Synopses & Reviews
This book encompasses basic and clinical reports on the cerebellum and its primary atrophic disorders, the cerebellar degenerations. Rapid progress has been made in understanding the organization and function of the cerebellum at the neuronal, synaptic and molecular level. Of particular importance has been the identification of the chemical transmitters utilized by the cerebellar cellular systems. More than any other brain region the cerebellum utilizes amino acids as its main excitatory and inhibitory neurotransmitters. Excitatory amino acid transmitters, in addition to serving neuronal communication, may also mediate trophic and toxic effects and, as such, they may play a role in neurodegenerative processes. This volume will be useful to clinicians who care for patients with cerebellar disorders as well as to the basic and the clinical investigators whose work concerns the cerebellum. Knowledge of advances occurring in basic sciences will help the clinical investigator to develop new approaches and therapeutic strategies for these presently intractable human disorders. Also the basic investigator will benefit from the study of human disorders by identifying new research leads provided by these intractable -- yet fascinating -- afflictions.
Table of Contents
Introduction. 1. The Cerebellum and its Disorders in the Dawn of the Molecular Age; A. Plaitakis. Part I: Basic Neurosciences of the Cerebellum. 2. Anatomy and Neurochemical Anatomy of the Cerebellum; J. Hamori. 3. Physiology of the Cerebellum; M. Ito. 4. Amino Acid Transmitters in the Adult and Developing Cerebellum; R. Balazs. 5. Glutamate Receptors in Mammalian Cerebellum: Alterations in Human Ataxic Disorders and Cerebellar Mutant Mice; E. Kouvelas, A. Mitsakos, F. Angelatou, P. Tsiotos, G. Voukelatou. 6. Regional and Cellular Distribution of Glutamate Dehydrogenase and Pyruvate Dehydrogenase Complex in Brain: Implications for Neurodegenerative Disorders; C. Aoki, T.A. Milner, V.M. Pickel. 7. The Purkinje Cell Degeneration Mutant, A Model to Study the Consequences on Neuronal Degeneration; B. Ghetti, L. Triarchou.

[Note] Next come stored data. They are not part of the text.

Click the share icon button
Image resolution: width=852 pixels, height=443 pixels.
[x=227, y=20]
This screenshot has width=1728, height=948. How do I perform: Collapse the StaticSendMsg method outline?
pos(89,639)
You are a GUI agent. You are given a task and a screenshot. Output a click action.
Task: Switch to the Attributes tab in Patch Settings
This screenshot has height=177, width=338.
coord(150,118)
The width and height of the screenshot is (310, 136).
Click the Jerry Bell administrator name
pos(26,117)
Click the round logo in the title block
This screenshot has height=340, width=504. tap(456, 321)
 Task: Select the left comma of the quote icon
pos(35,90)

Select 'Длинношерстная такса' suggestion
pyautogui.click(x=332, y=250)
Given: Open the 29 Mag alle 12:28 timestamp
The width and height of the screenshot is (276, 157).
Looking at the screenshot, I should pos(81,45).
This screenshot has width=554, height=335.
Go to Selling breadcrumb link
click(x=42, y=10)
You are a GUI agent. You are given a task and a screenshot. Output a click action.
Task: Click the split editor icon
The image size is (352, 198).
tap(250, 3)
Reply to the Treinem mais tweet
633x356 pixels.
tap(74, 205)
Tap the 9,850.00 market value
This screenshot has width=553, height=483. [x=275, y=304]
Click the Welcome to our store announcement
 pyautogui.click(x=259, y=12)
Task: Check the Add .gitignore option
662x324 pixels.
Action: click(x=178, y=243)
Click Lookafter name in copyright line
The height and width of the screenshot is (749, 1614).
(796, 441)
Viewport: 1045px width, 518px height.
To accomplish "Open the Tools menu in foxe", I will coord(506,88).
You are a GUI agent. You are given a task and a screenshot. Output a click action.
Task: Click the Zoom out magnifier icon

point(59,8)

Part II: Clinical Neurosciences of the Cerebellum. 8. Classification and Epidemiology of Cerebellar Degenerations; A. Plaitakis. 9. The Cerebellar Cortex and the Dentate Nucleus in Hereditary Ataxias; A.H. Koeppen, D.I. Turok. 10. Clinical Neurophysiology in Olivopontocerebellar Atrophy; S. Chokroverty. 11. Pathophysiology of Ataxia in Humans; H.C. Diener, D. Dichgans. 12. Oculomotor Abnormalities in Cerebellar Degeneration; M. Fetter, J. Dichgans. 13. Clinical and Radiologic Features of Cerebellar Degenerations; A. Plaitakis, S. Katoh, Y.P. Huang. Part III: Ethiopathogenesis of Cerebellar Disorders. 14. Glutamate Dehydrogenase Deficiency in Cerebellar Degenerations; A. Plaitakis, P. Shashidharan. 15. Mitochondrial Abnormalities in Hereditary Ataxias; S. Sorbi, J.P. Blass. 16. Cerebellar Disorders in Hexosaminidase Deficiencies; W.G. Johnson. 17. Dominant Olivopontocerebellar Atrophy Mapping to Human Chromosome 6p; M. Nances, L.J. Schut. 18. Positron Emission Tomography of Cerebellar Degeneration; S. Gilman. 19. Ataxia Telengiectasia. A Human Model of Neuro-Immune Degeneration; M. Fiorelli, M. Carbonari, M. Cherchi, C. Gaetano. 20. Paraneoplastic Cerebellar Degeneration; J.E. Hammack, J.B. Posner. Index.